_Exercise task_
Render every line of the listing below as a numbered list, omitting blank lines and leaving out the pictures.

>> BEGIN

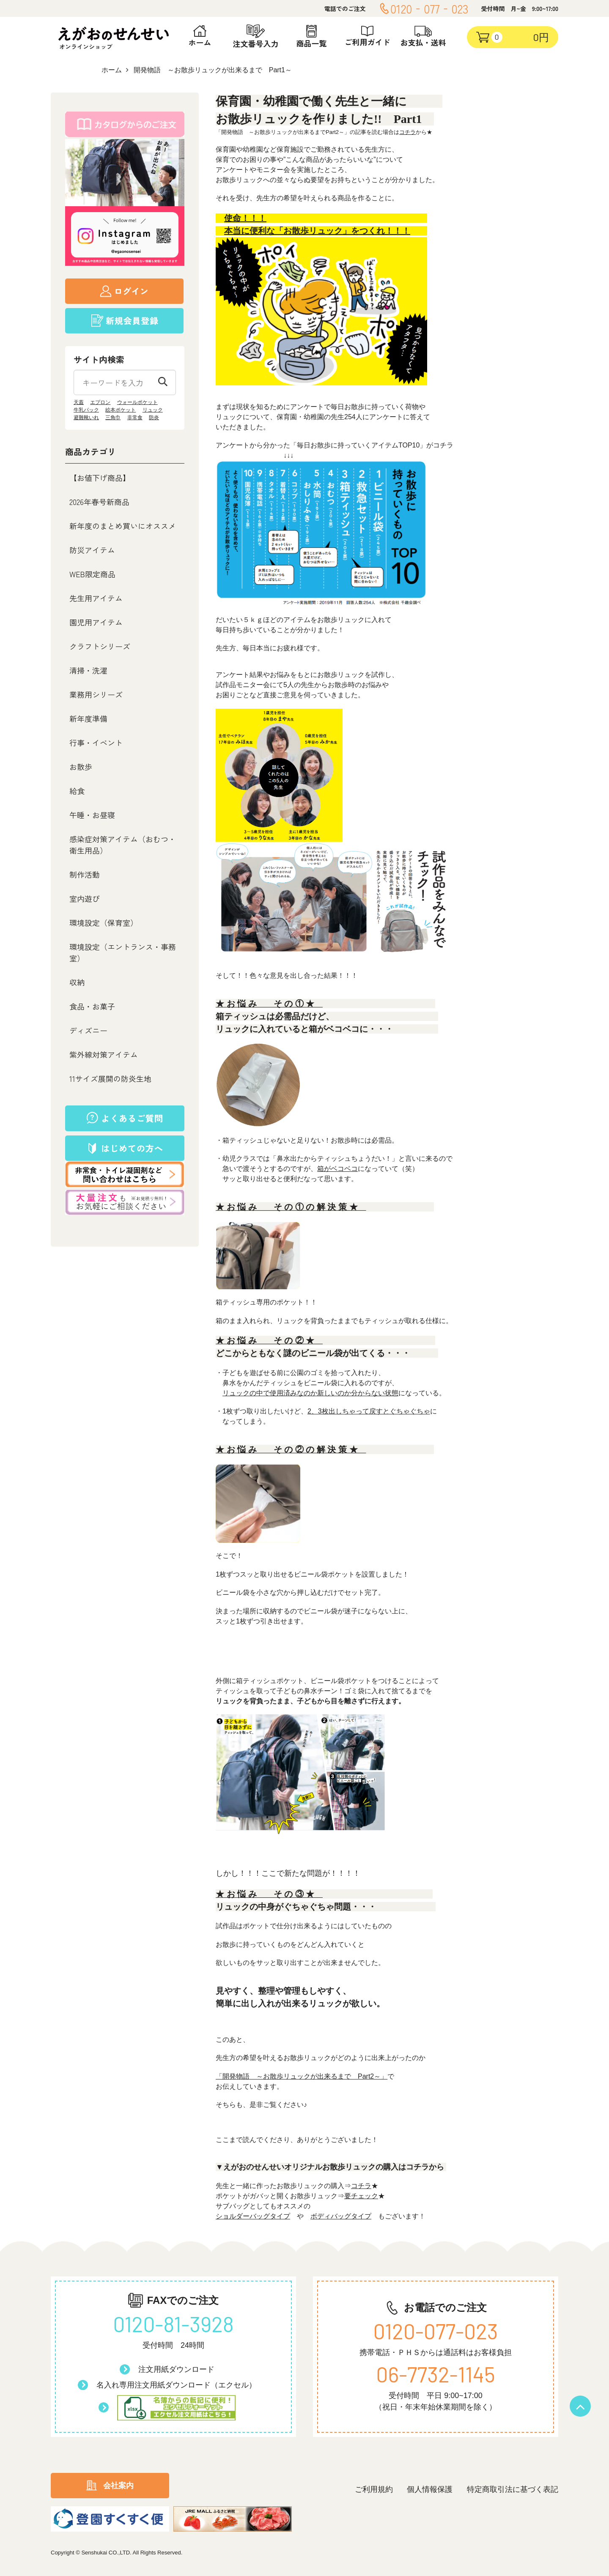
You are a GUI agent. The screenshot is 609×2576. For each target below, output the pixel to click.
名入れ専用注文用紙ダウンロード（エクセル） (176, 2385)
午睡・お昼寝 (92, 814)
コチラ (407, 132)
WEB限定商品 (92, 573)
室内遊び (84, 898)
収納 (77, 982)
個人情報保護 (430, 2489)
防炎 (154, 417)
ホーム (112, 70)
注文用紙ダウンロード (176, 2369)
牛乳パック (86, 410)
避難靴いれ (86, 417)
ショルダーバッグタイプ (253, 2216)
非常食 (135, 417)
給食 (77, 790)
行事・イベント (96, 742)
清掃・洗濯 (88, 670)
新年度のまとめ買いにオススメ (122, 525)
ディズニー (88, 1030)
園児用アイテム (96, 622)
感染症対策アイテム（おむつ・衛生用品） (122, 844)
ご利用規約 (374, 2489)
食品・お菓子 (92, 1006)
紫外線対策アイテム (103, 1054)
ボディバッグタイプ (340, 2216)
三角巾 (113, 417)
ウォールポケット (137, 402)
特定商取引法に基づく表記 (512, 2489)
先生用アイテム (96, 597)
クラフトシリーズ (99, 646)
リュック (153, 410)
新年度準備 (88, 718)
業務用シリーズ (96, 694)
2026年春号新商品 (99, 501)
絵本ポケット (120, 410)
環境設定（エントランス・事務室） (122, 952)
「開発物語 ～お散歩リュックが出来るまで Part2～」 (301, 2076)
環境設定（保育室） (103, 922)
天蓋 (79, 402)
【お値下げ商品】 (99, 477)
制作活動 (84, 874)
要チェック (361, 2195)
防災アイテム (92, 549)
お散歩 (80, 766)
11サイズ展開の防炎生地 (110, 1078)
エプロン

>> END

_Worked answer_
1. You are a GUI agent. The screenshot is 609×2576. For each target below, output the pixel to click.
2. 名入れ専用注文用紙ダウンロード（エクセル） (176, 2385)
3. 午睡・お昼寝 (92, 814)
4. コチラ (407, 132)
5. WEB限定商品 (92, 573)
6. 室内遊び (84, 898)
7. 収納 (77, 982)
8. 個人情報保護 (430, 2489)
9. 防炎 (154, 417)
10. ホーム (112, 70)
11. 注文用紙ダウンロード (176, 2369)
12. 牛乳パック (86, 410)
13. 避難靴いれ (86, 417)
14. ショルダーバッグタイプ (253, 2216)
15. 非常食 (135, 417)
16. 給食 (77, 790)
17. 行事・イベント (96, 742)
18. 清掃・洗濯 (88, 670)
19. 新年度のまとめ買いにオススメ (122, 525)
20. ディズニー (88, 1030)
21. 園児用アイテム (96, 622)
22. 感染症対策アイテム（おむつ・衛生用品） (122, 844)
23. ご利用規約 (374, 2489)
24. 食品・お菓子 (92, 1006)
25. 紫外線対策アイテム (103, 1054)
26. ボディバッグタイプ (340, 2216)
27. 三角巾 (113, 417)
28. ウォールポケット (137, 402)
29. 特定商取引法に基づく表記 (512, 2489)
30. 先生用アイテム (96, 597)
31. クラフトシリーズ (99, 646)
32. リュック (153, 410)
33. 新年度準備 (88, 718)
34. 業務用シリーズ (96, 694)
35. 2026年春号新商品 (99, 501)
36. 絵本ポケット (120, 410)
37. 環境設定（エントランス・事務室） (122, 952)
38. 「開発物語 ～お散歩リュックが出来るまで Part2～」 (301, 2076)
39. 環境設定（保育室） (103, 922)
40. 天蓋 (79, 402)
41. 【お値下げ商品】 (99, 477)
42. 制作活動 (84, 874)
43. 要チェック (361, 2195)
44. 防災アイテム (92, 549)
45. お散歩 (80, 766)
46. 11サイズ展開の防炎生地 (110, 1078)
47. エプロン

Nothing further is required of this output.